----- RECORDS FOR THE EXERCISE

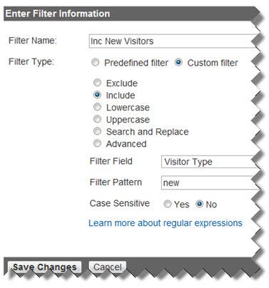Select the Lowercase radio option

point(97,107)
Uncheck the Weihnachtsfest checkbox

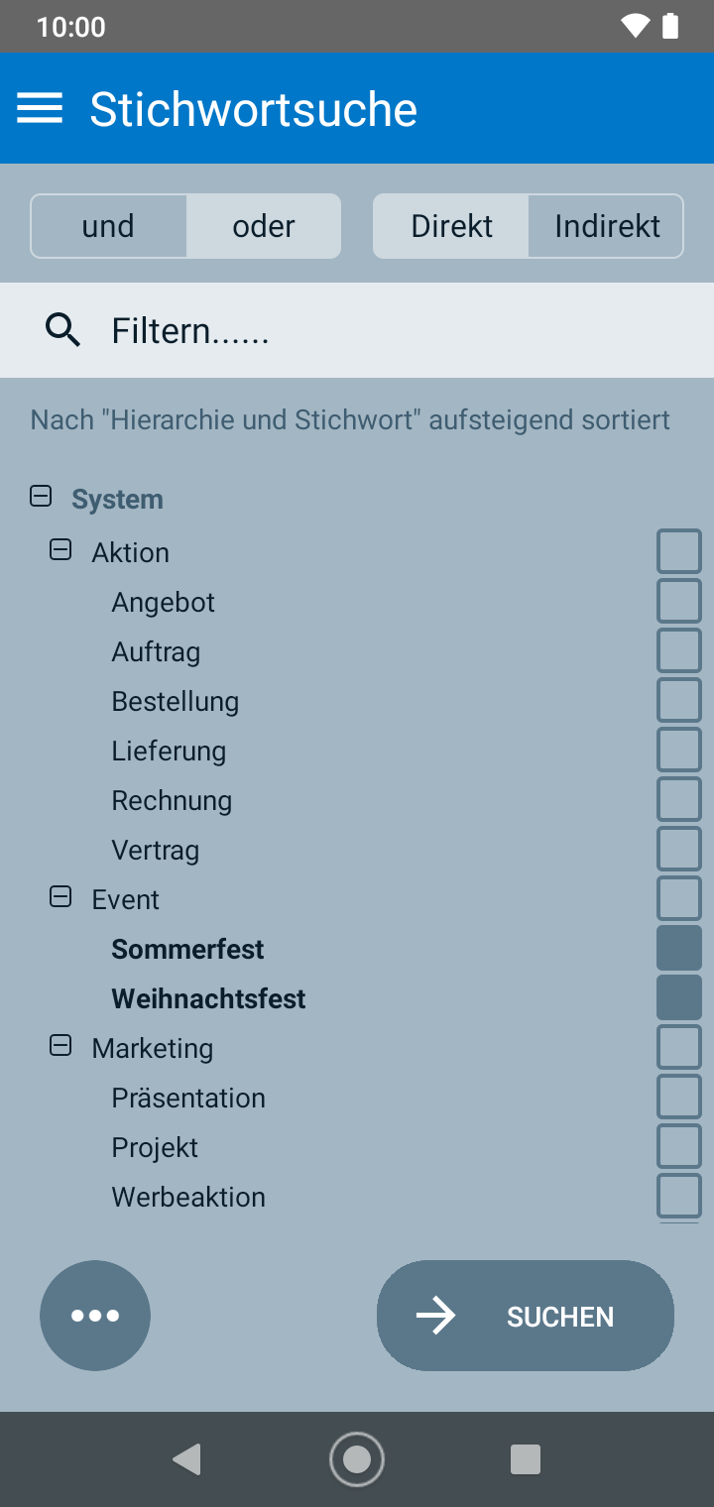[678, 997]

----------
----- RECORDS FOR THE EXERCISE

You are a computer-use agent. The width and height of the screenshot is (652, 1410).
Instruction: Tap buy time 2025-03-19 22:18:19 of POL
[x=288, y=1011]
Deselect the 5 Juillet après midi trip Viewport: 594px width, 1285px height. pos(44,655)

----------
----- RECORDS FOR THE EXERCISE

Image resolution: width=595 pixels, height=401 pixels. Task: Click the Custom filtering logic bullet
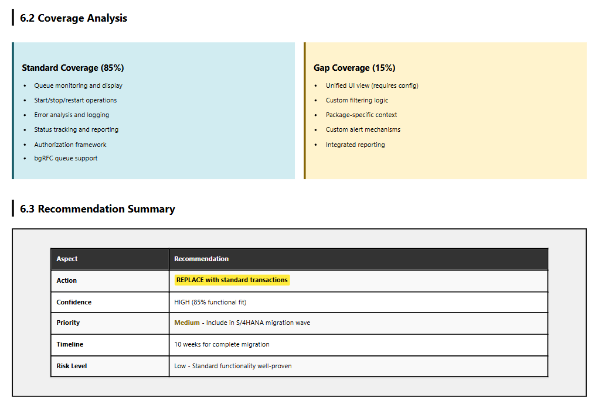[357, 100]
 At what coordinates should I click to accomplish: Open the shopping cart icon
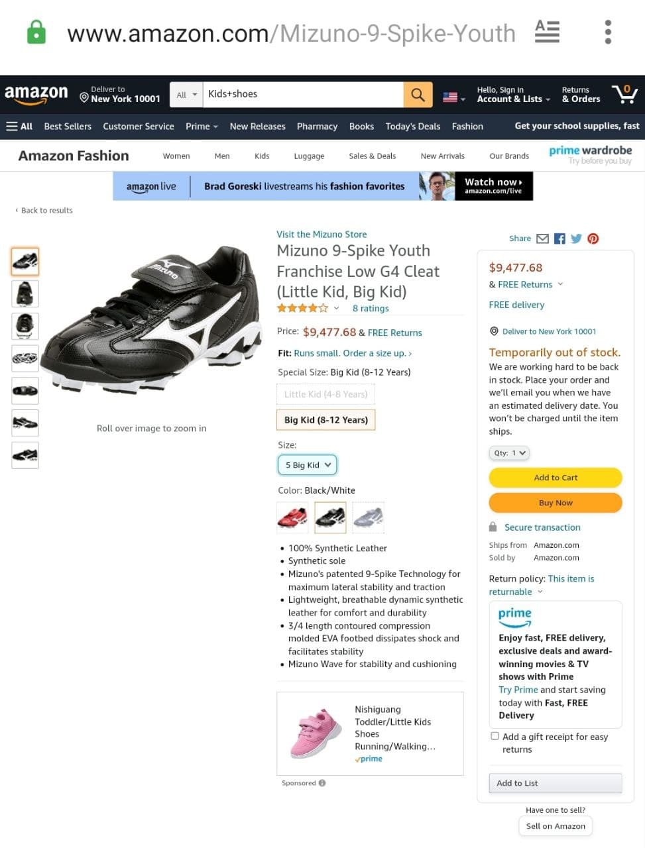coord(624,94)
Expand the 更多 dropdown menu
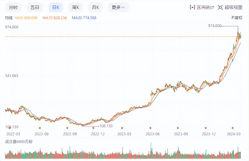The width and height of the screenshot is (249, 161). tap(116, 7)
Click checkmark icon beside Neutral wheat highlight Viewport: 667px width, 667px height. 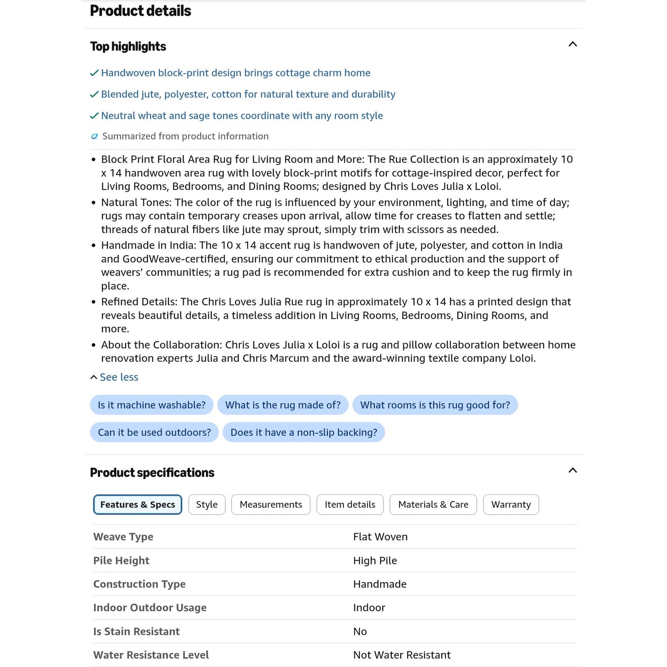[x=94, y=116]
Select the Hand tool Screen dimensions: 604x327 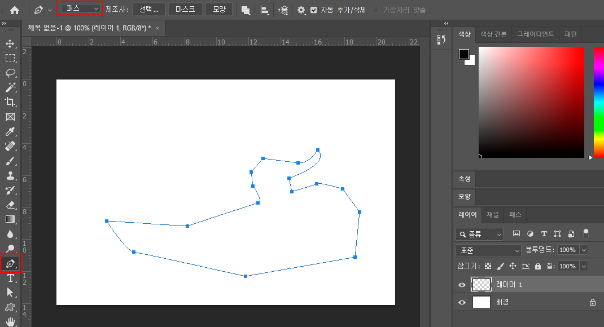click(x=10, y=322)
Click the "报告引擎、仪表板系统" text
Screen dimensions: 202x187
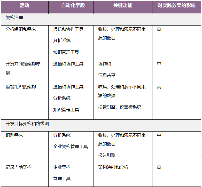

----------

◆ **TASK TO CARRY OUT**
Above are the records; copy exactly the lines from the line with "You are a computer-use" through the line with "Deselect the 5", both included.

◆ **EXERCISE SOLUTION**
You are a computer-use agent. The width and height of the screenshot is (652, 1410).
Instruction: Tap buy time 2025-03-19 22:18:19 of POL
[x=288, y=1011]
Deselect the 5 Juillet après midi trip Viewport: 594px width, 1285px height. pos(44,655)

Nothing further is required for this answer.